### THE PROBLEM
Write the records out once more, exactly as they appear below.
++++++++++++++++++++
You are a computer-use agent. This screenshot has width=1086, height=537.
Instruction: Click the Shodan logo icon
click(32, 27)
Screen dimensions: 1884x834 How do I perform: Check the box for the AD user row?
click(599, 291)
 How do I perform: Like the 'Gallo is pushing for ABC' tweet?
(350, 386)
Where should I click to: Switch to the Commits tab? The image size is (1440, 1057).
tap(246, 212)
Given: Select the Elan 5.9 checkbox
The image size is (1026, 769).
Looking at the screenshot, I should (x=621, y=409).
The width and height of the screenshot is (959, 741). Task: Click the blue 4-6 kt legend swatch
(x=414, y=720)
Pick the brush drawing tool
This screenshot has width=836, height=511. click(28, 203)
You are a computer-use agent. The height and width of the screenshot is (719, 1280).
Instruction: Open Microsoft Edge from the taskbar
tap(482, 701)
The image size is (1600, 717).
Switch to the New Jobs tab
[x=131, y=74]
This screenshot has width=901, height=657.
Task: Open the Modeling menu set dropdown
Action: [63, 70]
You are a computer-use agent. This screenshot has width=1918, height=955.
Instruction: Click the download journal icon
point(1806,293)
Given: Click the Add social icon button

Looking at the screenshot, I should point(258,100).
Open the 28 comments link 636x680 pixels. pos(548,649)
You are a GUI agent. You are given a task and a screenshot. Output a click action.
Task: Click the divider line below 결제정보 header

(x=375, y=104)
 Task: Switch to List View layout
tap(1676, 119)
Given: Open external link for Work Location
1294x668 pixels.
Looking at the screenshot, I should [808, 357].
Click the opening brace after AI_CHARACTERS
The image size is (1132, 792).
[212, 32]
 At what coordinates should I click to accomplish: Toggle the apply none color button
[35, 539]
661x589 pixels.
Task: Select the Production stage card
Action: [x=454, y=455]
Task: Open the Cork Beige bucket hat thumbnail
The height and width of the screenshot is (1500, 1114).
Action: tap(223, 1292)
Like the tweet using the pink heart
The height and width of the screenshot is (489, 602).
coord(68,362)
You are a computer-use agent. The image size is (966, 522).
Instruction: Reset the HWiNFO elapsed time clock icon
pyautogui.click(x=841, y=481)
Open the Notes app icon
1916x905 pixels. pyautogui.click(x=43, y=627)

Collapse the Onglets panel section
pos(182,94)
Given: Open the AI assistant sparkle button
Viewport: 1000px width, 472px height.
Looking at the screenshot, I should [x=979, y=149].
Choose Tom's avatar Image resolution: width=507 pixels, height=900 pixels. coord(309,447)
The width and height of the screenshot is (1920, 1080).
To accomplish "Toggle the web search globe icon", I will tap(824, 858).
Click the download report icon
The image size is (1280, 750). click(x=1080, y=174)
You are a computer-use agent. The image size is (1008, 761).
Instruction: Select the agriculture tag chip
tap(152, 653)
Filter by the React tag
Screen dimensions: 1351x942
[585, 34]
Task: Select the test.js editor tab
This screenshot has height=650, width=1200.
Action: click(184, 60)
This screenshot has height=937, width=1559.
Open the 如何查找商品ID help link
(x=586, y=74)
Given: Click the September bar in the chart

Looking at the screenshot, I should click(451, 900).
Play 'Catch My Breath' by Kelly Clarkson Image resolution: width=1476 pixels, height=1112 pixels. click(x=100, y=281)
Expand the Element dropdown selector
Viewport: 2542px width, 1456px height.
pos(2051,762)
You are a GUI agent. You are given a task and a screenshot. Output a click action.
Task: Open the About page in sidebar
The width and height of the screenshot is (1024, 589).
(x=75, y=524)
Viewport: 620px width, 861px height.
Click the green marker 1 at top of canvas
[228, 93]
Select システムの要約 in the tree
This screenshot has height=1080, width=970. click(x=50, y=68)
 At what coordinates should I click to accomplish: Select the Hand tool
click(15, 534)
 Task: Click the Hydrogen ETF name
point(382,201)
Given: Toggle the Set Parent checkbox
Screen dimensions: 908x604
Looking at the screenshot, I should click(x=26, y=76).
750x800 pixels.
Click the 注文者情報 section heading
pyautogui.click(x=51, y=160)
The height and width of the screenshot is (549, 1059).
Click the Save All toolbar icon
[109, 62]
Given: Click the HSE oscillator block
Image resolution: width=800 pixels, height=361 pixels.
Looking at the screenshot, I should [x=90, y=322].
++++++++++++++++++++
### ANSWER BOX
You are a computer-use agent. This screenshot has width=1086, height=537.
Instruction: Click the Shodan logo icon
click(32, 27)
Screen dimensions: 1884x834 How do I perform: Check the box for the AD user row?
click(599, 291)
 How do I perform: Like the 'Gallo is pushing for ABC' tweet?
(350, 386)
Where should I click to: Switch to the Commits tab? The image size is (1440, 1057).
tap(246, 212)
Given: Select the Elan 5.9 checkbox
The image size is (1026, 769).
Looking at the screenshot, I should (x=621, y=409).
The width and height of the screenshot is (959, 741). Task: Click the blue 4-6 kt legend swatch
(x=414, y=720)
Pick the brush drawing tool
This screenshot has width=836, height=511. click(28, 203)
You are a computer-use agent. The height and width of the screenshot is (719, 1280).
Instruction: Open Microsoft Edge from the taskbar
tap(482, 701)
The image size is (1600, 717).
Switch to the New Jobs tab
[x=131, y=74]
This screenshot has width=901, height=657.
Task: Open the Modeling menu set dropdown
Action: [63, 70]
You are a computer-use agent. This screenshot has width=1918, height=955.
Instruction: Click the download journal icon
point(1806,293)
Given: Click the Add social icon button

Looking at the screenshot, I should point(258,100).
Open the 28 comments link 636x680 pixels. pos(548,649)
You are a GUI agent. You are given a task and a screenshot. Output a click action.
Task: Click the divider line below 결제정보 header

(x=375, y=104)
 Task: Switch to List View layout
tap(1676, 119)
Given: Open external link for Work Location
1294x668 pixels.
Looking at the screenshot, I should [808, 357].
Click the opening brace after AI_CHARACTERS
The image size is (1132, 792).
[212, 32]
 At what coordinates should I click to accomplish: Toggle the apply none color button
[35, 539]
661x589 pixels.
Task: Select the Production stage card
Action: [x=454, y=455]
Task: Open the Cork Beige bucket hat thumbnail
The height and width of the screenshot is (1500, 1114).
Action: tap(223, 1292)
Like the tweet using the pink heart
The height and width of the screenshot is (489, 602).
coord(68,362)
You are a computer-use agent. The image size is (966, 522).
Instruction: Reset the HWiNFO elapsed time clock icon
pyautogui.click(x=841, y=481)
Open the Notes app icon
1916x905 pixels. pyautogui.click(x=43, y=627)

Collapse the Onglets panel section
pos(182,94)
Given: Open the AI assistant sparkle button
Viewport: 1000px width, 472px height.
Looking at the screenshot, I should [x=979, y=149].
Choose Tom's avatar Image resolution: width=507 pixels, height=900 pixels. coord(309,447)
The width and height of the screenshot is (1920, 1080).
To accomplish "Toggle the web search globe icon", I will tap(824, 858).
Click the download report icon
The image size is (1280, 750). click(x=1080, y=174)
You are a computer-use agent. The image size is (1008, 761).
Instruction: Select the agriculture tag chip
tap(152, 653)
Filter by the React tag
Screen dimensions: 1351x942
[585, 34]
Task: Select the test.js editor tab
This screenshot has height=650, width=1200.
Action: click(184, 60)
This screenshot has height=937, width=1559.
Open the 如何查找商品ID help link
(x=586, y=74)
Given: Click the September bar in the chart

Looking at the screenshot, I should click(451, 900).
Play 'Catch My Breath' by Kelly Clarkson Image resolution: width=1476 pixels, height=1112 pixels. click(x=100, y=281)
Expand the Element dropdown selector
Viewport: 2542px width, 1456px height.
pos(2051,762)
You are a GUI agent. You are given a task and a screenshot. Output a click action.
Task: Open the About page in sidebar
The width and height of the screenshot is (1024, 589).
(x=75, y=524)
Viewport: 620px width, 861px height.
Click the green marker 1 at top of canvas
[228, 93]
Select システムの要約 in the tree
This screenshot has height=1080, width=970. click(x=50, y=68)
 At what coordinates should I click to accomplish: Select the Hand tool
click(15, 534)
 Task: Click the Hydrogen ETF name
point(382,201)
Given: Toggle the Set Parent checkbox
Screen dimensions: 908x604
Looking at the screenshot, I should click(x=26, y=76).
750x800 pixels.
Click the 注文者情報 section heading
pyautogui.click(x=51, y=160)
The height and width of the screenshot is (549, 1059).
Click the Save All toolbar icon
[109, 62]
Given: Click the HSE oscillator block
Image resolution: width=800 pixels, height=361 pixels.
Looking at the screenshot, I should [x=90, y=322].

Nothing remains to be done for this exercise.